6. Terminator Salvation (Warner Bros., May 22)The fourth film in the Terminator franchise, Salvation (directed by McG) follows John Connor (Christian Bale) and the human resistance battle against Skynet and its army of Terminators in a post-apocalyptic 2018. ILM does much of the heavy on this (under the supervision of Ben Snow) with Asylum contributing as well. According to Charles Gibson (Pirates of the Caribbean: At World's End), overall visual effects supervisor, who contributes to the movie's website blog, "… McG's take is to weave science-fiction elements into a state-of-the-art action film: The camera always moves, the imagery is raw and kinetic, the pace is insane. The creative challenge for me will be to bury the effects into the photography but to still protect our big visual moments… We've been waiting to see this world for years -- it's only been glimpsed and hinted at in the previous Terminator movies. We're able to revisit the elements that have been established, but we're going to be adding a whole lot more."

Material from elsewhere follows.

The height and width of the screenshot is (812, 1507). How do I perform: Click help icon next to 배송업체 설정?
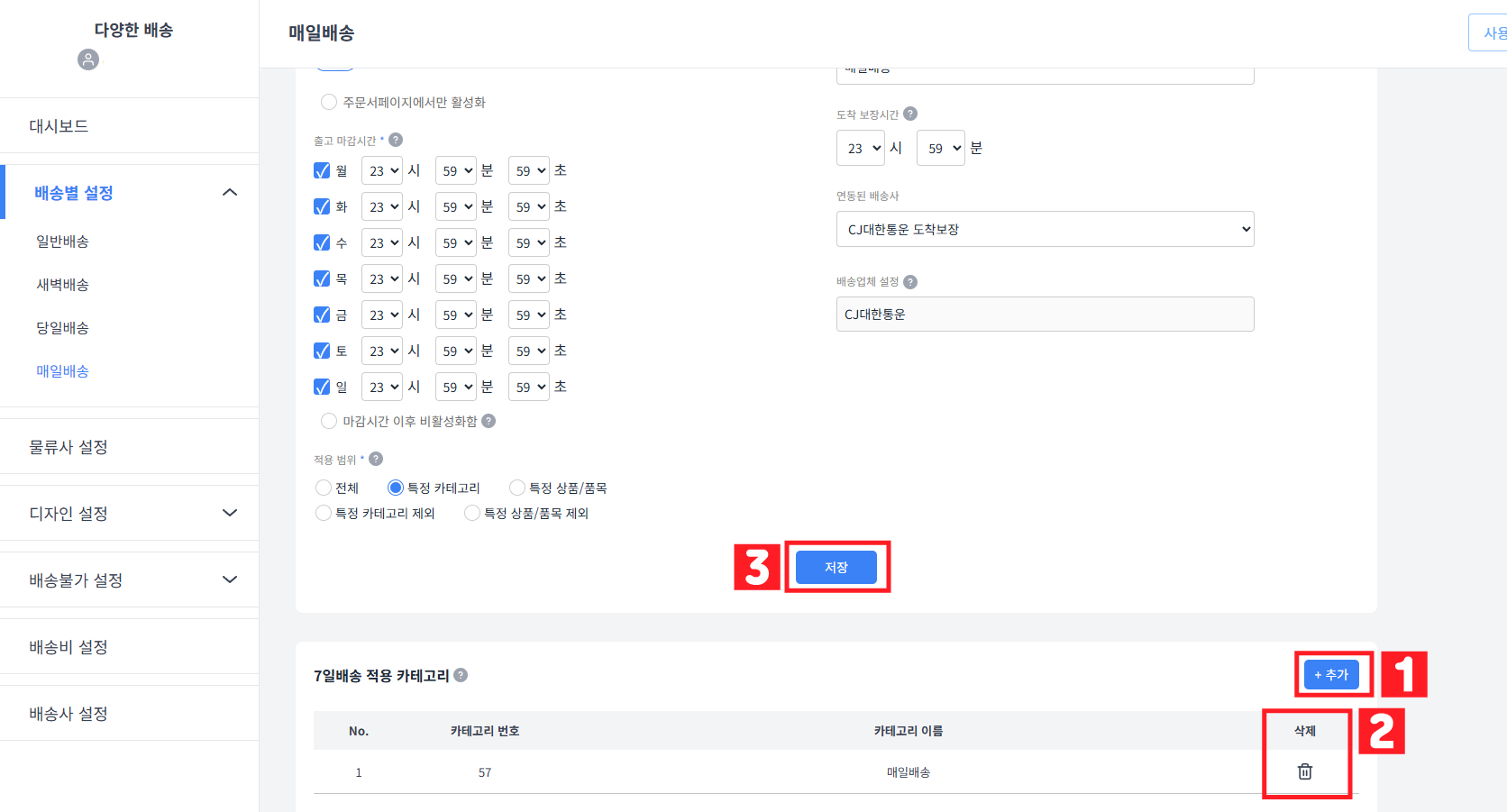pos(910,282)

7. Where the Wild Things Are (Warner Bros., Oct. 16)Spike Jonze's beleaguered live-action/CG take on Maurice Sendak's subversive children's book finally hits theaters and we can't wait to see the idiosyncratic results. Newcomer Max Records plays Max, a young boy sent to bed without supper, who creates a forest inhabited by cuddly yet dangerous creatures that crown him their king. Jonze has stated that he's going for a palpable yet surreal experience, enhanced stylistically by mood and performance -- and that's been difficult to achieve. He ultimately went to Framestore for vfx assistance, but Animal Logic, Rising Sun Pictures and Iloura have contributed as well.
8. X-Men Origins: Wolverine (Twentieth Century Fox, May 1)It makes perfect sense to launch a series of X-Men origin stories with the popular Wolverine (Magneto is next in the works). Wolverine (Hugh Jackman) goes after Victor Creed (Live Schreiber), who will later become Sabertooth, for the death of his girlfriend, and winds up signing up for the mutant Weapon X program. Vfx is being handled by Digital Dimension, Hydraulx, Rising Sun Pictures, Soho VFX and Tippett Studio, among others.
9. G-Force (Walt Disney Pictures, July 24)Oscar-winning VFX whiz Hoyt Yeatman (Mighty Joe Young, The Abyss, Star Trek: The Motion Picture, E.T., Blade Runner) makes his feature directorial debut with this live-action/CG family feature from Jerry Bruckheimer about an elite team of highly trained covert guinea pigs employing unique tactics and nano-technology to thwart a looming global disaster. Vfx is by Sony Pictures Imageworks, and led by Oscar-winning VFX Supervisor Scott Stokdyk (the Spider-Man franchise). Will also be screening in Disney Digital 3-D.
10. Monsters vs. Aliens (Paramount/DreamWorks, March 27)And speaking of 3-D, how could we not resist including the stereoscopic poster child of Jeffrey Katzenberg and DreamWorks Animation? Nobody is more committed to 3-D animation than Katzenberg and this satire of '50s creature features (directed by Rob Letterman & Conrad Vernon) couldn't be more appropriate for launching DreamWorks' first fully-produced stereoscopic slate. Aliens are attacking Earth, and our only hope is a Dirty Dozen-style assault featuring a team of imprisoned monsters, including Ginormica(Reese Witherspoon), who stands an inch under 50 feet; Dr. Cockroach, Ph.D (Hugh Laurie); The Missing Link (Will Arnett); B.O.B. (Seth Rogen); and Insectosaurus. Ken Bielenberg is the vfx Supervisor (the Shrek franchise), and we can be sure there are plenty of spectacular effects, though Katzenberg and the filmmakers assure us that they are working hard to extend the proscenium rather than breaking it. Nonetheless, DreamWorks Animation has worked hard in attaining the three Holy Grails of 3-D: dark environments, moving quickly and quick cutting.
Bill Desowitz is senior editor of VFXWorld and AWN.